Some people reject Gayle’s music because they reject his beliefs. I have two things to say about that. First, while he may have preached from the stage, he did not demand that anyone listening share his faith. (I originally wrote “his faith or his politics,” but using Gayle’s views on abortion and homosexuality to slot a man who was voluntarily homeless for close to two decades as part of what can only be described as a spiritual and artistic quest into a simplistic political binary seems stunningly dumb.) Second, the best of an artist manifests itself in the art. The human being behind the art is usually much less interesting, and almost always disappointing in some way. Tell me who your favorite artist is, and with five minutes of research I’ll show you something shitty they’ve done or said.

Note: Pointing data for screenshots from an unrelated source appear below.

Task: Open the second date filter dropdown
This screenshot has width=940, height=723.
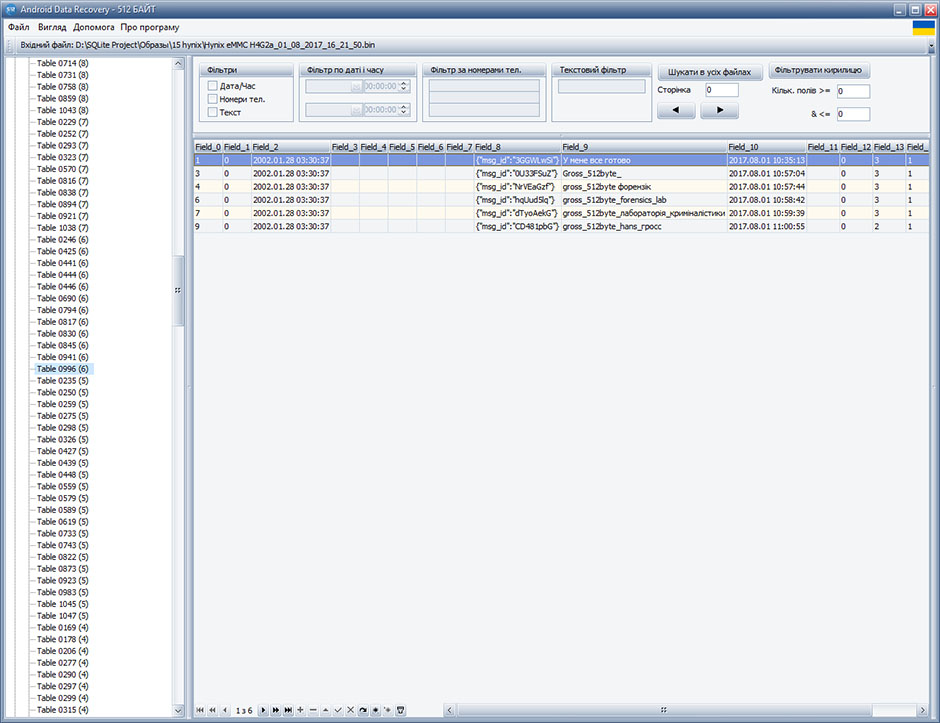Action: [355, 109]
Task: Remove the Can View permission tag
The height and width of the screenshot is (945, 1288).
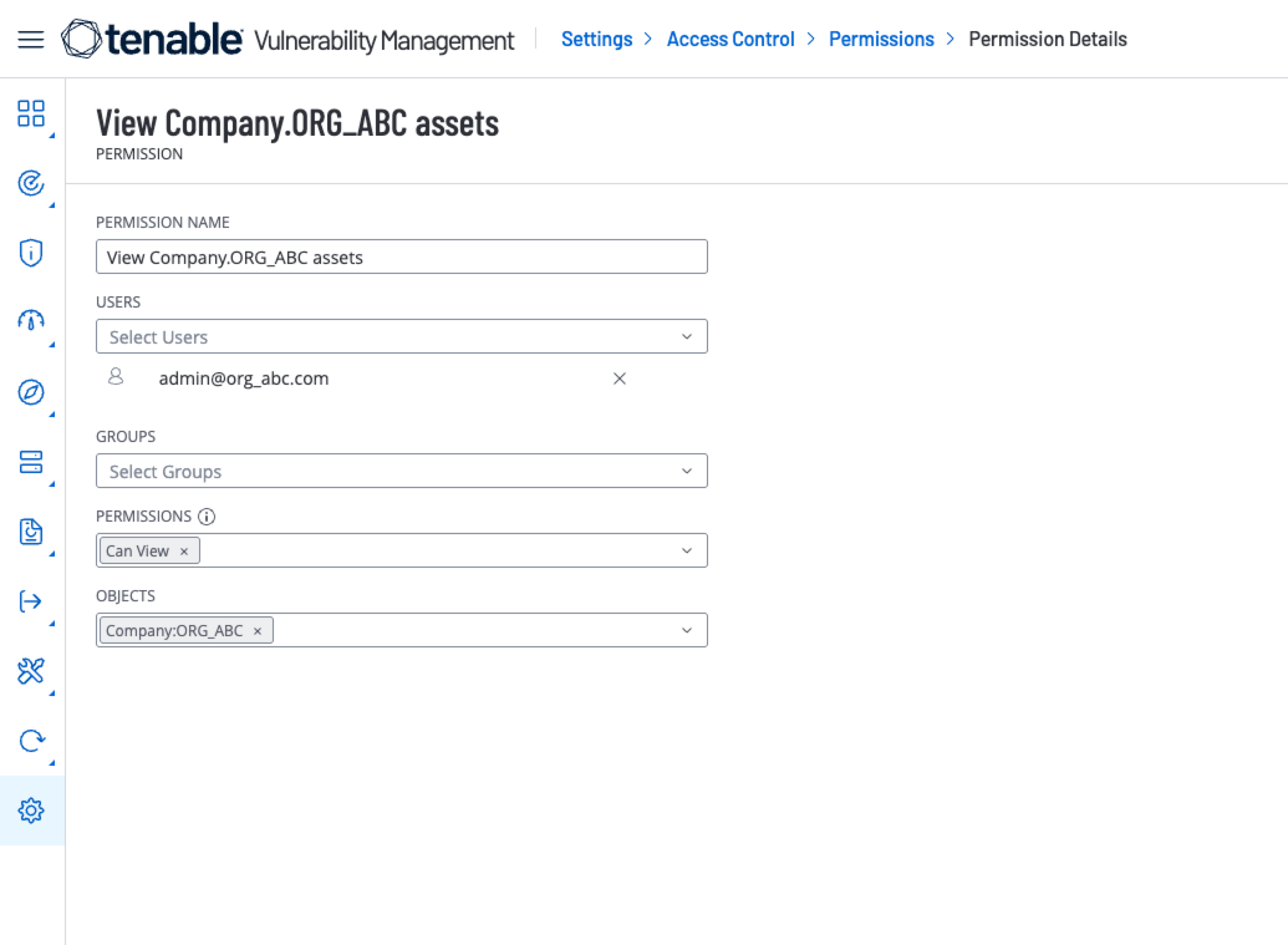Action: [x=184, y=552]
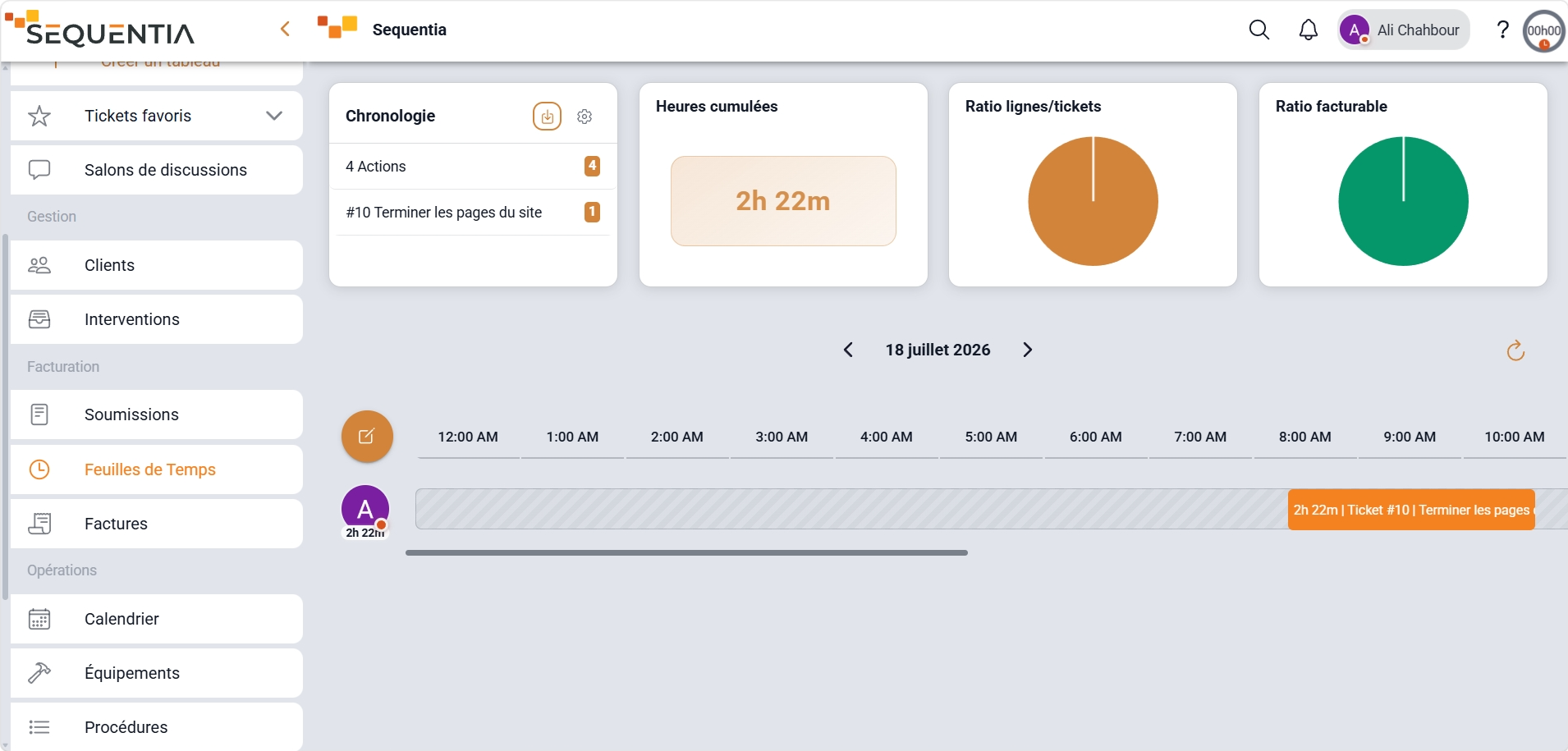Go to previous day arrow
The width and height of the screenshot is (1568, 751).
848,350
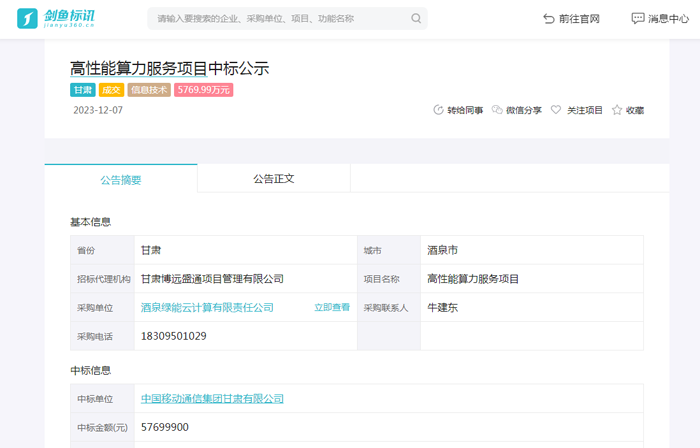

Because of his insistence on downplaying his own significance — I interviewed him once, for my book New York is Now!: The New Wave of Free Jazz, but didn’t include any quotes, because he seemed so ambivalent about his own work (he used the word “irrelevant” to describe his music over and over) — Gayle has long been a mysterious figure in free jazz. But he was deeply intelligent, a masterful saxophonist who could make the horn do anything he wanted it to, and a kind and gentle and friendly person (some of the time). His artistic legacy deserves preservation, and much deeper exploration than it’s gotten to date. (Cisco Bradley is apparently writing a biography of Gayle, and I look forward to reading it.) Dig into his catalog, both the early stuff and key latter-day documents like Ancient of Days and Streets. I think you’ll be surprised by what you hear.
That’s it for now. See you next week!
Really fine essay. I’ve long wondered if latching Gayle to Ayler actually did him (and others) a disservice. That’s often used as a shorthand for “loud, screaming sax” and kind of strips away the individual artist’s nuance and autonomy.